= Exercise description =
Write out all of the records precisely. Skip anything that is a picture.

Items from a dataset
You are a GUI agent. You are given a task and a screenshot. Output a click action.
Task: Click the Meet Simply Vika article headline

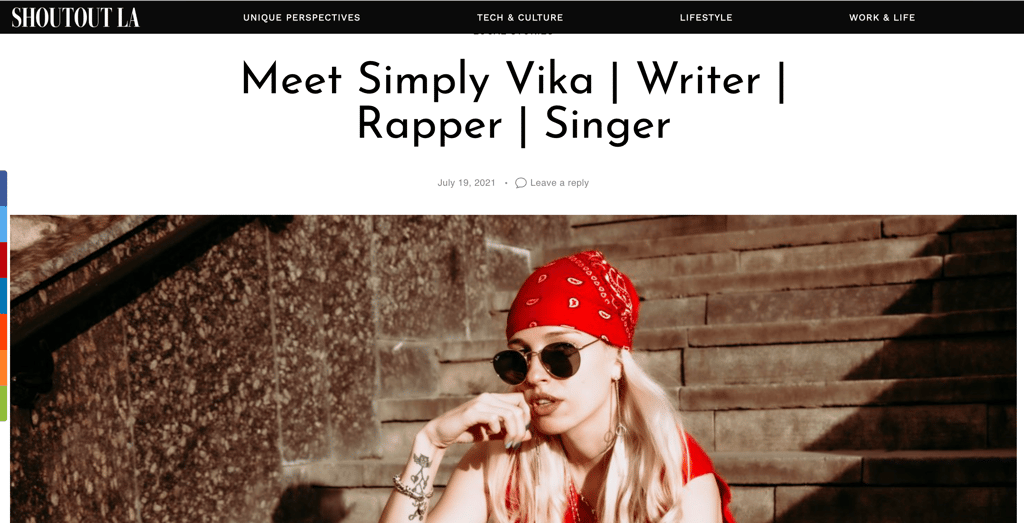[513, 103]
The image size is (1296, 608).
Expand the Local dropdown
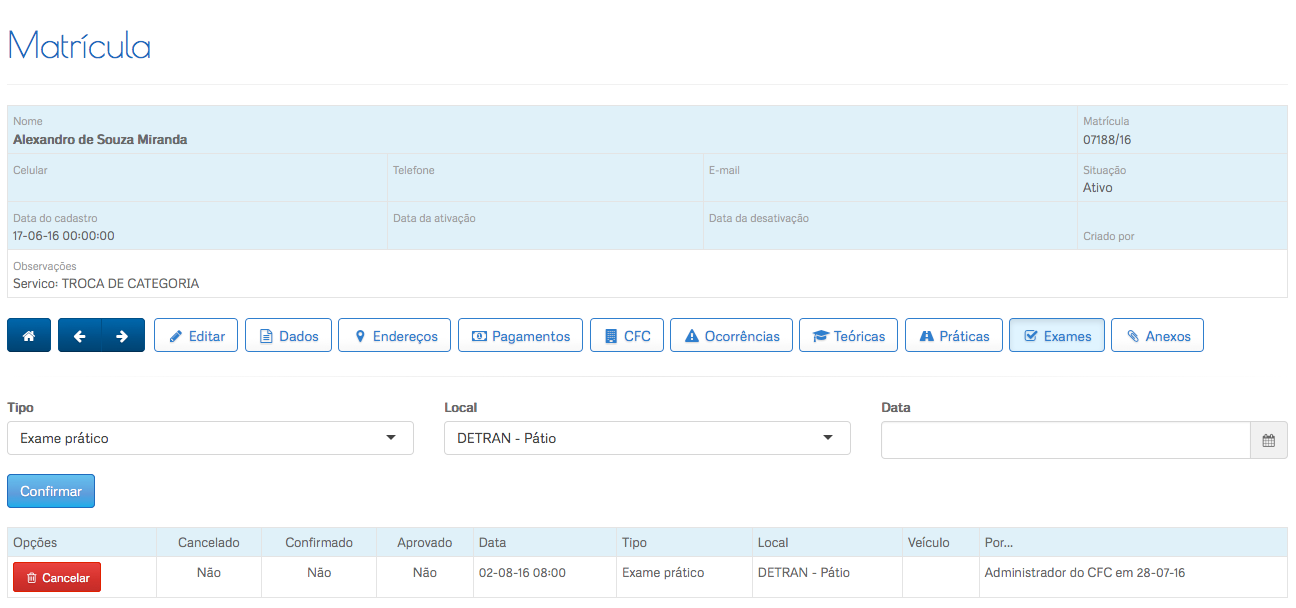pos(647,438)
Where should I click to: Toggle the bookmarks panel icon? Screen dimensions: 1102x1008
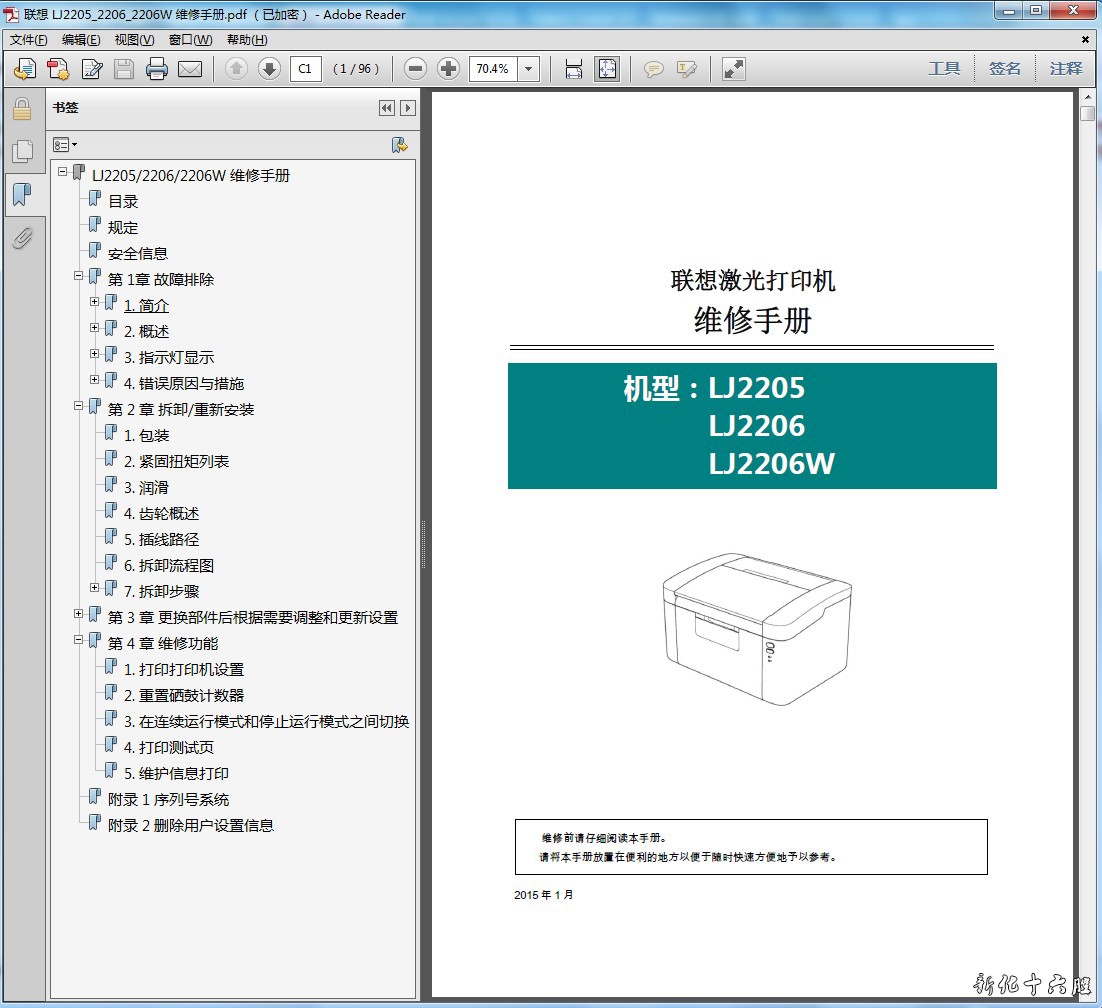22,195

= Output =
You are a GUI agent. You are given a task and a screenshot. Output a click action.
Task: Click the Meet Simply Vika article headline

[513, 103]
The image size is (1296, 608).
Expand the Local dropdown
pos(647,438)
Where should I click to: Toggle the bookmarks panel icon? Screen dimensions: 1102x1008
22,195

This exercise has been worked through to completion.